## [Task directions]
Every line holding "will" should be copied from the records below.

[Record excerpts — start]

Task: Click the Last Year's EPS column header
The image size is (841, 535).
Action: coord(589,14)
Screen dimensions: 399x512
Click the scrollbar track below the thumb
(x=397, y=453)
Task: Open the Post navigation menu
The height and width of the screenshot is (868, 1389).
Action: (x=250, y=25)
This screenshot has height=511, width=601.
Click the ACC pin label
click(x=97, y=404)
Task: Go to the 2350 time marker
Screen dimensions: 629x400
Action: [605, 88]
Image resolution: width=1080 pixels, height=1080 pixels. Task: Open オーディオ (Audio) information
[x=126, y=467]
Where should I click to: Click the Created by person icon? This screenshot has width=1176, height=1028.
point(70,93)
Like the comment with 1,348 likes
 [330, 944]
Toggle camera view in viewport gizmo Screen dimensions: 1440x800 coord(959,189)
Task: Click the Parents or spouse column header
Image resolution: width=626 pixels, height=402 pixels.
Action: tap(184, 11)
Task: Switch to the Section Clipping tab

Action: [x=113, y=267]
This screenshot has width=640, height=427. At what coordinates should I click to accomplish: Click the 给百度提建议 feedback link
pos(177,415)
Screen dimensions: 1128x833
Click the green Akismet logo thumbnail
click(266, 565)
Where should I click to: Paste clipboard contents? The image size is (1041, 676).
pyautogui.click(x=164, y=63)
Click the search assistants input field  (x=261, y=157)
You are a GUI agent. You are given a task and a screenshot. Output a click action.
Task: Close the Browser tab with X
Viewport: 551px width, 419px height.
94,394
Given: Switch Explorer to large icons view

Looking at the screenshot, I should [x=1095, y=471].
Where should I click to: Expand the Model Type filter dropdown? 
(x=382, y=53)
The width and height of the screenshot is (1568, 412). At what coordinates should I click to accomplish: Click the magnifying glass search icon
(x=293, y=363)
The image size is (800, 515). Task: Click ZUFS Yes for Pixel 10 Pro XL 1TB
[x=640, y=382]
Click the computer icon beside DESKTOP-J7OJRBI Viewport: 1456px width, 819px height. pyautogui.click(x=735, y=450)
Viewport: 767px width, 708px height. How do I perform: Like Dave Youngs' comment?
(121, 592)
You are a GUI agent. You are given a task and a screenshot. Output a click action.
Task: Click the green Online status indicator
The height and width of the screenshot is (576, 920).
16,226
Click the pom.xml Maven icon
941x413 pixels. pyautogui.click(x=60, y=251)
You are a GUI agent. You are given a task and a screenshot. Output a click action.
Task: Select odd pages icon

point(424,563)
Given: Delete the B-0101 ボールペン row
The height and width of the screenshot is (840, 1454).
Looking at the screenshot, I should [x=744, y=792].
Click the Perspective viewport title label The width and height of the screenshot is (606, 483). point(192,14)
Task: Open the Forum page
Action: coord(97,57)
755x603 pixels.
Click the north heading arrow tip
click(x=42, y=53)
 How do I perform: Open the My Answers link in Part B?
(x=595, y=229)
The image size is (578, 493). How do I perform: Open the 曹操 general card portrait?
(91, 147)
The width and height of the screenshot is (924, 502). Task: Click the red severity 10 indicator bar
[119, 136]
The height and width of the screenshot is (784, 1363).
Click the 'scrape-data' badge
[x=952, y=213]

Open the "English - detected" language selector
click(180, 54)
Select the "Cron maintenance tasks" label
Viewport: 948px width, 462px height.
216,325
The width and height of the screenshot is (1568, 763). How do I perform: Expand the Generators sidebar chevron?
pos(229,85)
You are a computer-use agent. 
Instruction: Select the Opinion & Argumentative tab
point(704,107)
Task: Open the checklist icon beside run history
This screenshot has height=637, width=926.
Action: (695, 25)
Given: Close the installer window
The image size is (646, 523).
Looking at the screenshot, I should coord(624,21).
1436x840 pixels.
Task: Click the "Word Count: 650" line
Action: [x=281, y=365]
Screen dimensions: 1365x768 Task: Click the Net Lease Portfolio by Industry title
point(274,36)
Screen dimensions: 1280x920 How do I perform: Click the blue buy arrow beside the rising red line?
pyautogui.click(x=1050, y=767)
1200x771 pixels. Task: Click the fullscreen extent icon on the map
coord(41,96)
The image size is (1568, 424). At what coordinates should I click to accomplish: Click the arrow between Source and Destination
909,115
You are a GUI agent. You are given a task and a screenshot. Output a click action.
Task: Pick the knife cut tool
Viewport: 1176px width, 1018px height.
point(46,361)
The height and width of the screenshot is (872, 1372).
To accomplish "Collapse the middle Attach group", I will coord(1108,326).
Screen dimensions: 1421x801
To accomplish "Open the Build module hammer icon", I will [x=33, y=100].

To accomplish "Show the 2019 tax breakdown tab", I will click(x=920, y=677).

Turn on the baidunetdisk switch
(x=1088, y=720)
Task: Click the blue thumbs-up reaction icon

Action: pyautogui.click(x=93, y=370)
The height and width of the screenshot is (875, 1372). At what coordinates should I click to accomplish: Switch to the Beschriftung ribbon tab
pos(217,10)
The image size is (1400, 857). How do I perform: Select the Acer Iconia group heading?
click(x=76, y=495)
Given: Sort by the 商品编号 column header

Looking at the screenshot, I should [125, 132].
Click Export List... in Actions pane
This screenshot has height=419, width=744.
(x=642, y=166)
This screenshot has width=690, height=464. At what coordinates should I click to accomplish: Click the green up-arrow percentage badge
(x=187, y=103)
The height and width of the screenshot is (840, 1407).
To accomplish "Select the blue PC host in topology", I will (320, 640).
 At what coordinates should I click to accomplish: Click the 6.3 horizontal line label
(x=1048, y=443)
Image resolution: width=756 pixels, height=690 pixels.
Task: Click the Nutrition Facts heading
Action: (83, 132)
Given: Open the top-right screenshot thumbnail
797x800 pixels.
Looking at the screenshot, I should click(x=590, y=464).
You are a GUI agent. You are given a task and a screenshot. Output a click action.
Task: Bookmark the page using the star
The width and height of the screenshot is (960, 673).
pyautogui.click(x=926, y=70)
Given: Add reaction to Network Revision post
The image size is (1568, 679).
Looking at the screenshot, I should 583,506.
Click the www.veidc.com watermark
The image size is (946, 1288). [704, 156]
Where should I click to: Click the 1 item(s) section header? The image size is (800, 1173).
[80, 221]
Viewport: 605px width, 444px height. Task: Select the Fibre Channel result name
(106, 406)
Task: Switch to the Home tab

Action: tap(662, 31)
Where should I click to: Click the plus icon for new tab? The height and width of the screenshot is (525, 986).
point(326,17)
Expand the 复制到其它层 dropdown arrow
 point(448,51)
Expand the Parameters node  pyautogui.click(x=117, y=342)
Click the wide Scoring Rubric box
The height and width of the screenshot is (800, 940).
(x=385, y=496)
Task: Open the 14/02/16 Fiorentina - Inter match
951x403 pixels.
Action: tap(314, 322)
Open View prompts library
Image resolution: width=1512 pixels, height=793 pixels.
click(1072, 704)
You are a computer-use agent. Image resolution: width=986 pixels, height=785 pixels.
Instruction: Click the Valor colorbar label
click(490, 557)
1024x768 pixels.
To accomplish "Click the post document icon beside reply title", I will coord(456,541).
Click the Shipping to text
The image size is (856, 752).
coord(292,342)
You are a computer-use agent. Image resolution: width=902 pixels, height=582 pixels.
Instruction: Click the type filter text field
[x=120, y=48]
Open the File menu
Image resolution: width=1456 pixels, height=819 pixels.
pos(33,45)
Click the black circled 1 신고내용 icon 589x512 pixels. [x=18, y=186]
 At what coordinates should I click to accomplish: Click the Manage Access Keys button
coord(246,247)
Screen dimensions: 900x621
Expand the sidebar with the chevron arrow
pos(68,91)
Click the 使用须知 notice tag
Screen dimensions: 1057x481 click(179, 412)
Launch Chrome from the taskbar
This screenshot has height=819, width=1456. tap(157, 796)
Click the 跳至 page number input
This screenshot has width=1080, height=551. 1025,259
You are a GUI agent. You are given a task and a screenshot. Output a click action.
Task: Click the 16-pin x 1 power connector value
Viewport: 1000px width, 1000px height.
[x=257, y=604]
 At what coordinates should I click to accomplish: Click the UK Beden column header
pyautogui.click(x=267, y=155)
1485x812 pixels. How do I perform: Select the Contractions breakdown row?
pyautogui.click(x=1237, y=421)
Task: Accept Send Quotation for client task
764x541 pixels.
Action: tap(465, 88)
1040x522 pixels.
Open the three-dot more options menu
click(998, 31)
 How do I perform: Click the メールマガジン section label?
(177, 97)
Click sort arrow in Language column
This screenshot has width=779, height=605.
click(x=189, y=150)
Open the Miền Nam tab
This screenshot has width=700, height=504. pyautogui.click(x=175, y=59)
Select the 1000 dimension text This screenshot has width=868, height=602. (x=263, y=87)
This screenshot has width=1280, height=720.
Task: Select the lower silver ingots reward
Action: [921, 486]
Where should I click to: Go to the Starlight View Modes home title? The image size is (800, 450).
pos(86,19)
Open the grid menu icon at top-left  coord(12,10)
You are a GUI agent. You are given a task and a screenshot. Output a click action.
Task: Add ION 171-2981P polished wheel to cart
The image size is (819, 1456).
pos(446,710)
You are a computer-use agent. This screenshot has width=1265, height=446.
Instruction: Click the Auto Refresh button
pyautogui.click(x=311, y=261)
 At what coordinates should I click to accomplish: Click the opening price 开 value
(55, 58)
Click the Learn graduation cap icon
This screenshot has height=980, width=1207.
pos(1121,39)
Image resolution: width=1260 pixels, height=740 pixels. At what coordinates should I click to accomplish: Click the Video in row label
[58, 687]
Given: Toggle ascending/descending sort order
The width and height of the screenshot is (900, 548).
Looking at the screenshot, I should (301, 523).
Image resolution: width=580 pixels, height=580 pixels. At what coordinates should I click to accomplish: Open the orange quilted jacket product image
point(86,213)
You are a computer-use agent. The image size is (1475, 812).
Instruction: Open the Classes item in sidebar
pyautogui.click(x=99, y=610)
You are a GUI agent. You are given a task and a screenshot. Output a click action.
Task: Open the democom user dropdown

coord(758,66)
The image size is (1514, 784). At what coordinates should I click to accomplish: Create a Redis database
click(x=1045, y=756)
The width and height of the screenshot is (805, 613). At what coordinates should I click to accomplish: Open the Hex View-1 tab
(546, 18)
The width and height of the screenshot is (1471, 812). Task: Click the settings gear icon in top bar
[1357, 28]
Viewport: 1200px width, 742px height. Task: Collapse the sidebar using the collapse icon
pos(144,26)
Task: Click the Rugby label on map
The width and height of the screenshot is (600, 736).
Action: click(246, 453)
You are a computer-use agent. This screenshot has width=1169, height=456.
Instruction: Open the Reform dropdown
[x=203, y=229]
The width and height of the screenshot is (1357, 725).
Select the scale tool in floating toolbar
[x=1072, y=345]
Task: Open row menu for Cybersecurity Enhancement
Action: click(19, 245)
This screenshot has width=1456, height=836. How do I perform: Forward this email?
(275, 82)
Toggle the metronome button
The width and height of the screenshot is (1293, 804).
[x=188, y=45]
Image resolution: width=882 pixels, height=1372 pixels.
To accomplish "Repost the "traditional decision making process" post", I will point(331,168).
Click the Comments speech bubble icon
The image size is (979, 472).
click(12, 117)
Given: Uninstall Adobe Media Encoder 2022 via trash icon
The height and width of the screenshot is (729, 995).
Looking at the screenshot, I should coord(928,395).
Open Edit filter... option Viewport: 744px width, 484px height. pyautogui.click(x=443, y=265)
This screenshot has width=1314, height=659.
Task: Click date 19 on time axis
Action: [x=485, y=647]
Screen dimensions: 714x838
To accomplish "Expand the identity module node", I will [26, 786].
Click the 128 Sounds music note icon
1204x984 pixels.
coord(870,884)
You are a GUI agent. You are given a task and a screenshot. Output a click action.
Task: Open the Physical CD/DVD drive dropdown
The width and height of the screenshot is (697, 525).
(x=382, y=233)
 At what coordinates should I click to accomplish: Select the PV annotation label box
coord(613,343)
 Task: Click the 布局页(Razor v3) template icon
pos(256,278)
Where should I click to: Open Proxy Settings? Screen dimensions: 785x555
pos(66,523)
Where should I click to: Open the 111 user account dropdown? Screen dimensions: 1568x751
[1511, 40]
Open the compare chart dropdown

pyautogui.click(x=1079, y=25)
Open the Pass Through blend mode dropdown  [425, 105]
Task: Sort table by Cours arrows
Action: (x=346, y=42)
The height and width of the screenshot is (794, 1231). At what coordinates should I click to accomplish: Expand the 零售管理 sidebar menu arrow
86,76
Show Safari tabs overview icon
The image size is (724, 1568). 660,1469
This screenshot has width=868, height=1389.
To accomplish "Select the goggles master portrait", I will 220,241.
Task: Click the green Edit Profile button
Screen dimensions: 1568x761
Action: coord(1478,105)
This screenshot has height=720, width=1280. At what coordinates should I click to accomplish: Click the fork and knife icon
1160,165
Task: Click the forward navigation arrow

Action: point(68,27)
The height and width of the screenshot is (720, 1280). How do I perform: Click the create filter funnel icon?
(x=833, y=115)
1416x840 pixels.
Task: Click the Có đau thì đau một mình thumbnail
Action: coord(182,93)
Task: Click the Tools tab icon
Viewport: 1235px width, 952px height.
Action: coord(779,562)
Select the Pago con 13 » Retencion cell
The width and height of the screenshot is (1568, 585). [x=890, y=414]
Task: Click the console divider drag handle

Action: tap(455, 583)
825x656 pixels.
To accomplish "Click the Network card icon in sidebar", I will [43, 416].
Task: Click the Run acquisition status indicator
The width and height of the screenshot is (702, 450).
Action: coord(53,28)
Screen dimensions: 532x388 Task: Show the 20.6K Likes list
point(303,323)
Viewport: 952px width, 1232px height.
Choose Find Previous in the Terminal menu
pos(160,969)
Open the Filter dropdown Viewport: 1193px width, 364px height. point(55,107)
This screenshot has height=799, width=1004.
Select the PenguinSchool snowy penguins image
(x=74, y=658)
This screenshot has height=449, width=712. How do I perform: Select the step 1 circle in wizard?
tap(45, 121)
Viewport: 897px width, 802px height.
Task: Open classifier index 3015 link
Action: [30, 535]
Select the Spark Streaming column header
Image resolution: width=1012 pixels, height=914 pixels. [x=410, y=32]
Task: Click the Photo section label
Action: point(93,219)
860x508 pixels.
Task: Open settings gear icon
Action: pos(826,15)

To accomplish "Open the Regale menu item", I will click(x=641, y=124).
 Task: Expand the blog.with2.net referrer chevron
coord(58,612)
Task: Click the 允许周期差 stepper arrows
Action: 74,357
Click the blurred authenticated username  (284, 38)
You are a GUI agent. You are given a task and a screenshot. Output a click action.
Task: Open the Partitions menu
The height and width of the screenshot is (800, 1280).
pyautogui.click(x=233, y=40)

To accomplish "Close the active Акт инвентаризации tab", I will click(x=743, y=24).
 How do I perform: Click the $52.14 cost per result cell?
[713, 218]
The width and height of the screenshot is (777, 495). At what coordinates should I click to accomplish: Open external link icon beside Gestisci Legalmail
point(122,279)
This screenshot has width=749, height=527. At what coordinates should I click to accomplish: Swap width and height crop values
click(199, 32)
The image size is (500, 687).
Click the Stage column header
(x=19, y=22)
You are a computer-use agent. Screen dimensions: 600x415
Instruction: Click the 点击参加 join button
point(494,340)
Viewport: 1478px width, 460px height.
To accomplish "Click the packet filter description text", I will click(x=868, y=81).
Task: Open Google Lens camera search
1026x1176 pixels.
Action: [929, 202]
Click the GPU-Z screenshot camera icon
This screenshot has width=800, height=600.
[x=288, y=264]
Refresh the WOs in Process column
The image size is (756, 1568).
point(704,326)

[Record excerpts — finish]

## [Response to the exercise]
To accomplish "Collapse the middle Attach group", I will coord(1108,326).
To accomplish "Open the Build module hammer icon", I will [x=33, y=100].
To accomplish "Show the 2019 tax breakdown tab", I will click(x=920, y=677).
To accomplish "Select the blue PC host in topology", I will (320, 640).
To accomplish "Click the post document icon beside reply title", I will coord(456,541).
To accomplish "Repost the "traditional decision making process" post", I will point(331,168).
To accomplish "Expand the identity module node", I will [26, 786].
To accomplish "Select the goggles master portrait", I will 220,241.
To accomplish "Click the Network card icon in sidebar", I will [43, 416].
To accomplish "Open the Regale menu item", I will click(x=641, y=124).
To accomplish "Close the active Акт инвентаризации tab", I will click(x=743, y=24).
To accomplish "Click the packet filter description text", I will click(x=868, y=81).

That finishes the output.